Места знакомые: улица Менделеева, ХБК. Пройди чуть дальше – и окажешься на набережной. Куда ты меня ведёшь, мой любимый город? Ага, в казённого вида высокомерное здание с огромной напыщенной вывеской-названием, которое вполне ожидаемо начинается на «БАШ-», кончается на «-НЕФТЬ», а в серёдке содержит маловразумительную аббревиатуру то ли из четырёх, то ли из пяти букв. Я иду трудоустраиваться: под мышкой зажата пластиковая папочка-портфельчик с документами, руки же заняты невесть откуда взявшимися пакетами. С любопытством заглядываю внутрь: в одном вещи, в другом – вот это да! – крупные и крепкие жёлтые яблоки, штук под двадцать. Хм-м-м… как мне не хватало твоего юмора, Уфа.

Захожу в законспирированную бетонную коробку, раскланиваюсь с бдительной бабушкой в погонах, располагаюсь подле турникета – и принимаюсь ждать назначенного давеча рандеву. Временные и пространственные несостыковки не смущают и даже особо не докучают своей необъяснимостью – мой ум принимает живую картинку, щедро сдобренную эмоциями, чувствами и воспоминаниями, как нечто само собой разумеющееся. Good morning, мистер Кэрролл!

Притаившиеся на стене часы украдкой щёлкают большой уродливой стрелкой. Ко мне никто не выходит, и сердобольная вахтёрша… ой, простите! – секьюрити в очередной раз снимает трубку телефона. На том конце провода ей опять повторяют говорённое ранее, и бабушка, поддёрнув форменную тужурку, шамкает: «Ждите». Я опять переглядываюсь с часами. Часы пожимают плечами.

Спустя надцать циферблатных кругов я как могу успокаиваю совесть всполошившейся вахтёрши – не секьюрити! именно вахтёрши! на секьюрити мне плевать! – благодарю за горячее участие в моей судьбе – и покидаю негостеприимное место.

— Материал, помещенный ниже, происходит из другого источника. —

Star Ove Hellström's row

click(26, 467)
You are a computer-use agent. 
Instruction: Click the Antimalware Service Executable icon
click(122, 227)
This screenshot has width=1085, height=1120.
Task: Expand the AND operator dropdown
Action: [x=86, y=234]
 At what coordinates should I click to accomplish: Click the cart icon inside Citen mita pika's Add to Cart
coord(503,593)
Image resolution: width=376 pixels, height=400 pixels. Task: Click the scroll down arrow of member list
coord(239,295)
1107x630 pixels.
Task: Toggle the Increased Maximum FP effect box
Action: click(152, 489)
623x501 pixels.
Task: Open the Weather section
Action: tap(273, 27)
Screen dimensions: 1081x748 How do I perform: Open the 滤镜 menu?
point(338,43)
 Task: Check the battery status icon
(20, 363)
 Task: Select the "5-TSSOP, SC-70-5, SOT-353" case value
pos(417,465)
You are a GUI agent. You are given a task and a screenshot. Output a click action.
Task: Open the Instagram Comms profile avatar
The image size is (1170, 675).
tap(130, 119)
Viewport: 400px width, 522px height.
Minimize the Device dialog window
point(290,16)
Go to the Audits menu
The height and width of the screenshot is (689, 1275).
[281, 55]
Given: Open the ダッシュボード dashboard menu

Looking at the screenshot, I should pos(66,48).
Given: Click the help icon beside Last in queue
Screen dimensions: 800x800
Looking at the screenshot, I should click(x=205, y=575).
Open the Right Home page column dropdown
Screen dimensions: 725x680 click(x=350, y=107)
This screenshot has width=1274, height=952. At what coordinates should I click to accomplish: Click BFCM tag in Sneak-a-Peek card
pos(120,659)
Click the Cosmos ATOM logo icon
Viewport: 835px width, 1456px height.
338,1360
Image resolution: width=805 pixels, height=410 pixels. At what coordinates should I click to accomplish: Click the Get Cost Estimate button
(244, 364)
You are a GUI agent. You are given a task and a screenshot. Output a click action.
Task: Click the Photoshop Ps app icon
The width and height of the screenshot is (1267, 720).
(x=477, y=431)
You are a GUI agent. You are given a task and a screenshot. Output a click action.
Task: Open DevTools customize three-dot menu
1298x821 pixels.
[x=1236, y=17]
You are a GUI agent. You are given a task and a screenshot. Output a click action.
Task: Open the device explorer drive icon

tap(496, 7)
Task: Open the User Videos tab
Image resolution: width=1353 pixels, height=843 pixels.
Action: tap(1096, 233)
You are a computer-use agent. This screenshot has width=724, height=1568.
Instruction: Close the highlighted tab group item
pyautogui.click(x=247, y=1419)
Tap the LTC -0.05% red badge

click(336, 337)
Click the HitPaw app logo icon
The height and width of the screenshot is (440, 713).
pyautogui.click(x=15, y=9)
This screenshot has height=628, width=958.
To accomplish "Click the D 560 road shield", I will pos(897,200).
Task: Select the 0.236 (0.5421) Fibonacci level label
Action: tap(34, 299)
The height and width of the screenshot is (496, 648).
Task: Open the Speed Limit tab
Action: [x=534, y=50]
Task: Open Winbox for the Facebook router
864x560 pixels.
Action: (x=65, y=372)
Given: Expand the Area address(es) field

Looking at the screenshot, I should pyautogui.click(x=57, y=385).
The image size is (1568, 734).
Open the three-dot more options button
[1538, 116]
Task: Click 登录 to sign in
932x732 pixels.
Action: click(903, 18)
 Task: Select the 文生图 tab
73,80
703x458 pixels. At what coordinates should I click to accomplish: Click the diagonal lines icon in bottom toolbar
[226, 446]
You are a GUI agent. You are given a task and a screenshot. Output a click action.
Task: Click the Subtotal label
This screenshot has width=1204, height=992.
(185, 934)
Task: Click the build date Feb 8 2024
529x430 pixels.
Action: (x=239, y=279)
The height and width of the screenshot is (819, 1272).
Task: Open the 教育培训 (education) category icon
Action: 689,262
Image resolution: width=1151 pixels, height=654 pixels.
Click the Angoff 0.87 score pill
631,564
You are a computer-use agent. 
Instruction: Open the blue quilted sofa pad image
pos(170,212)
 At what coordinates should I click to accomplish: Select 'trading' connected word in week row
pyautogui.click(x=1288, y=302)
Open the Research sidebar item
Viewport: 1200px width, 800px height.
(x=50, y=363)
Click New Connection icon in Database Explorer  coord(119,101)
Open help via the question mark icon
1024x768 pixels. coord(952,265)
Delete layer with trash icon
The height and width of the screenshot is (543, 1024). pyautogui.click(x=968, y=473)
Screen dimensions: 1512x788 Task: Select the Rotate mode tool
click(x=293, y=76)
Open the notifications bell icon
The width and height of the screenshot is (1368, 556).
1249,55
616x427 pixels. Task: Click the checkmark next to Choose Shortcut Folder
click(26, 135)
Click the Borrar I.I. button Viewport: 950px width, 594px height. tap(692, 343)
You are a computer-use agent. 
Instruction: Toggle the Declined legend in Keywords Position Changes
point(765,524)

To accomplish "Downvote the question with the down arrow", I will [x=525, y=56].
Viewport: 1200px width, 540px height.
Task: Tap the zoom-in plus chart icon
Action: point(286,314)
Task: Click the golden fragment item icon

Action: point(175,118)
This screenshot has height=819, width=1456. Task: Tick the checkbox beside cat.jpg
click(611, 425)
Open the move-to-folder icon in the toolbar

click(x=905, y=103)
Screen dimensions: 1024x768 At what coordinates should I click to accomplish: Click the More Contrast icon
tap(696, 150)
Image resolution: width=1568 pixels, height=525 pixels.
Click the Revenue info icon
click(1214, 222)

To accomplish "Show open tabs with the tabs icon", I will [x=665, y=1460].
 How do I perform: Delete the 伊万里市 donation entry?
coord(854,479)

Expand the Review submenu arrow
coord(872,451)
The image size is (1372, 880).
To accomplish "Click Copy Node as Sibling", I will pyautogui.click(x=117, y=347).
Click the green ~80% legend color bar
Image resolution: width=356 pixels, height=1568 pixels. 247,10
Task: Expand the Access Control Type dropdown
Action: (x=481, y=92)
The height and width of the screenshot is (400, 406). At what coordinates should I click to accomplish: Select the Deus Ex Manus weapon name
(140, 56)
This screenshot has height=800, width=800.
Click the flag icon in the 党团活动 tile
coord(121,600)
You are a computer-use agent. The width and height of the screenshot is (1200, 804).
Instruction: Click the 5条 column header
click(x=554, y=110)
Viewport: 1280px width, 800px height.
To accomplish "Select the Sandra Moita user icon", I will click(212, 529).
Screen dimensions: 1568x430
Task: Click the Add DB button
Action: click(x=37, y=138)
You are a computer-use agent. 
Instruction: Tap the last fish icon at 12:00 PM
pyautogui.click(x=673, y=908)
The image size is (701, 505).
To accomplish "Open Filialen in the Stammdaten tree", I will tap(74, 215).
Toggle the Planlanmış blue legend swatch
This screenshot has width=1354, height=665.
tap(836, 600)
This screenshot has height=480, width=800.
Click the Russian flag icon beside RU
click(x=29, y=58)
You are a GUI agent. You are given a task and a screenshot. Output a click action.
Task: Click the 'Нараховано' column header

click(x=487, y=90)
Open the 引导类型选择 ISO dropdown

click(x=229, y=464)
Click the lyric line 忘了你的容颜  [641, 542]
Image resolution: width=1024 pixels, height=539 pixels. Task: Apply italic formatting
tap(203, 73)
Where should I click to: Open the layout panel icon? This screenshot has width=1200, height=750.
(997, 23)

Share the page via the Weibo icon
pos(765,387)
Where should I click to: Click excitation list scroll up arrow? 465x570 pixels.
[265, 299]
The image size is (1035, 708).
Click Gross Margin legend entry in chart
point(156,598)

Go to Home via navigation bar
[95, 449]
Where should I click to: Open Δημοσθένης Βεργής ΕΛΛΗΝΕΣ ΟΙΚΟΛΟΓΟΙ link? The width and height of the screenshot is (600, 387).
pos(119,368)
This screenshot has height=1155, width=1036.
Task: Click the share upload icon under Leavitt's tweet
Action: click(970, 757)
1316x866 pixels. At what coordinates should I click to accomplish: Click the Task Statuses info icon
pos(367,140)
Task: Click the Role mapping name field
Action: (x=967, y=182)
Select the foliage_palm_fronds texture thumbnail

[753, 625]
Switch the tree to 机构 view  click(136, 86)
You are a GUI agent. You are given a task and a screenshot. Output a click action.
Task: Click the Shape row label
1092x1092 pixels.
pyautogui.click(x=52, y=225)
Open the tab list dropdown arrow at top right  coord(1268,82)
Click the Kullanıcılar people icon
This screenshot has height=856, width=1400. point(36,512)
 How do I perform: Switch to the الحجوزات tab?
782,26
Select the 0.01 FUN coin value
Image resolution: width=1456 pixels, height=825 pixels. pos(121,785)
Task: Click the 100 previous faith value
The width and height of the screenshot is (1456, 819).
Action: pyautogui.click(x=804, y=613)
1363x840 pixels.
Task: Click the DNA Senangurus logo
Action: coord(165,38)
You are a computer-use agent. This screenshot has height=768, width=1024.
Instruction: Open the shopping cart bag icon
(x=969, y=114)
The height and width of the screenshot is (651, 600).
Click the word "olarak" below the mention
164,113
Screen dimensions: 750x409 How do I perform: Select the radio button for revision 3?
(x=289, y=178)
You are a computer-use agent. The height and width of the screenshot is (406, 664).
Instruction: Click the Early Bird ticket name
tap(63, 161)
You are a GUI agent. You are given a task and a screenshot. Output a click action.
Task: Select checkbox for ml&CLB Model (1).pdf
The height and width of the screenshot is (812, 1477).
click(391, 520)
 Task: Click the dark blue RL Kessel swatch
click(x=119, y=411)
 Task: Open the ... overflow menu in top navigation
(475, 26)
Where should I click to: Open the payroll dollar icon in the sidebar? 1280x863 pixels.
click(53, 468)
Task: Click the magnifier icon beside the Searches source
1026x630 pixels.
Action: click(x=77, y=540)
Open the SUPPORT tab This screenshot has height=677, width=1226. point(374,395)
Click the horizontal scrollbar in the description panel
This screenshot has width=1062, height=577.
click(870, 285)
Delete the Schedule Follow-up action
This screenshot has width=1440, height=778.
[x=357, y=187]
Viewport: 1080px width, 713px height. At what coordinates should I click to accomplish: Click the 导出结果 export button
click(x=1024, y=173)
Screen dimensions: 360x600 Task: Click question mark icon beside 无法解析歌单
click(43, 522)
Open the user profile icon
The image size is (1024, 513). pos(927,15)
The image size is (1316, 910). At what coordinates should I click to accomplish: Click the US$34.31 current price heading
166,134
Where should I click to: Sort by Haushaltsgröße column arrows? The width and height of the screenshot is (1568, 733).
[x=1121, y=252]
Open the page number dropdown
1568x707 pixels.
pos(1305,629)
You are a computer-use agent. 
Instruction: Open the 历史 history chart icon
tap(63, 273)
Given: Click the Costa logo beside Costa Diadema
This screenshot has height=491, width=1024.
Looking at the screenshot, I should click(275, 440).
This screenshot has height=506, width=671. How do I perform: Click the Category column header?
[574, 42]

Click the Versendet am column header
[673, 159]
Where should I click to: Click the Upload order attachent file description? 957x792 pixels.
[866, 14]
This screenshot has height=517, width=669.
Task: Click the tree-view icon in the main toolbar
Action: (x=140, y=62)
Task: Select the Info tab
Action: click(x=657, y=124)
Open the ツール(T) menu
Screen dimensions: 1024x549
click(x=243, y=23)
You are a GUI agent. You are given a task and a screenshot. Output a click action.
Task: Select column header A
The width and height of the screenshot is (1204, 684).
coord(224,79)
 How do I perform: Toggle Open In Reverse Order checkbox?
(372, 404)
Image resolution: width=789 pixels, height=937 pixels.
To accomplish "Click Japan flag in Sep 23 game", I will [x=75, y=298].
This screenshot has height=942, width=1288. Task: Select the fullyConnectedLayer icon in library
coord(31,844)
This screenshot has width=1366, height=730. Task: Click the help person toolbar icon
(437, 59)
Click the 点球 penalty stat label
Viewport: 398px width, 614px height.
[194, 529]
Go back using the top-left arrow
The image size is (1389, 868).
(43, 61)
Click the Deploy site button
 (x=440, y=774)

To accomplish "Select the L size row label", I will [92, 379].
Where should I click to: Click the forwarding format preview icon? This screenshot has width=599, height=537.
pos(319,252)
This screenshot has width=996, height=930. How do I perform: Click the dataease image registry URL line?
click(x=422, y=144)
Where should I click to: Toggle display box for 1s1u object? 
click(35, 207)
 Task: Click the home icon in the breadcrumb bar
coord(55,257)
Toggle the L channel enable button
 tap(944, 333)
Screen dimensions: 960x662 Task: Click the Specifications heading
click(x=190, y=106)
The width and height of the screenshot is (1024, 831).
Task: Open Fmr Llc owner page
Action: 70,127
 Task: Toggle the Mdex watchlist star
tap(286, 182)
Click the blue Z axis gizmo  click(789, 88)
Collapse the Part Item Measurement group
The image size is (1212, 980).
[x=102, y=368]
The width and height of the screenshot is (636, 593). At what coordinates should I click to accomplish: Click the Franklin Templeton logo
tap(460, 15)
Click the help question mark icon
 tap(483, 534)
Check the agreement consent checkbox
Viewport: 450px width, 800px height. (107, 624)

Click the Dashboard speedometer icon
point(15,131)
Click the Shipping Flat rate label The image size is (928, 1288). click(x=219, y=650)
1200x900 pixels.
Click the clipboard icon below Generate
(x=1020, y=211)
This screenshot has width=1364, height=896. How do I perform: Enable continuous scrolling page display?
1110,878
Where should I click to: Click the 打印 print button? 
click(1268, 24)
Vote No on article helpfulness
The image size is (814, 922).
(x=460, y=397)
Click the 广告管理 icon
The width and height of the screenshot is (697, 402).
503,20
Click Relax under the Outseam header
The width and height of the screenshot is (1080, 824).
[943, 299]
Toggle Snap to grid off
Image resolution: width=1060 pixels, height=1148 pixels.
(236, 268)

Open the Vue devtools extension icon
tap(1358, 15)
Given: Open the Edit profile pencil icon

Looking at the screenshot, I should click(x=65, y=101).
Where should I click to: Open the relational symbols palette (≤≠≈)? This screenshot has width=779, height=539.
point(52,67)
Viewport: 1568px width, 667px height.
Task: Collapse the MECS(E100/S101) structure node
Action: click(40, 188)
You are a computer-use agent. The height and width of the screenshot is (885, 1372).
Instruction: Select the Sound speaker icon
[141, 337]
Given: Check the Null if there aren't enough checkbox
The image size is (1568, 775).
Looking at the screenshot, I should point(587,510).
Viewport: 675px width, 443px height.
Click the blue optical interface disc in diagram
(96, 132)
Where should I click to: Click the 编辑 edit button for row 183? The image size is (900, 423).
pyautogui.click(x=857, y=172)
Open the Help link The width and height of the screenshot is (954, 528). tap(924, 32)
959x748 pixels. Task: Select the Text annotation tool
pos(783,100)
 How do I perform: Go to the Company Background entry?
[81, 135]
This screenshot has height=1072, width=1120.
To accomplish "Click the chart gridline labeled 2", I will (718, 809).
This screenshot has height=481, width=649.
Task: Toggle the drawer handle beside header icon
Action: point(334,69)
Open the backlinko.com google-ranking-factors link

Вывеска недоумённо хмурится мне вслед и сквозь начинающийся снегопад шлёт серию возмущённых сигналов – ни один из них не попадает в цель. Я придирчиво выбираю яблоко и, оглядевшись по сторонам, плюю семечками в ответ вывеске. Ни почувствовав решительным образом никакого облегчения, запускаю туда же огрызком и иду вдоль трамвайных рельсов, блестящих свежей изморозью в тающей ночной черноте.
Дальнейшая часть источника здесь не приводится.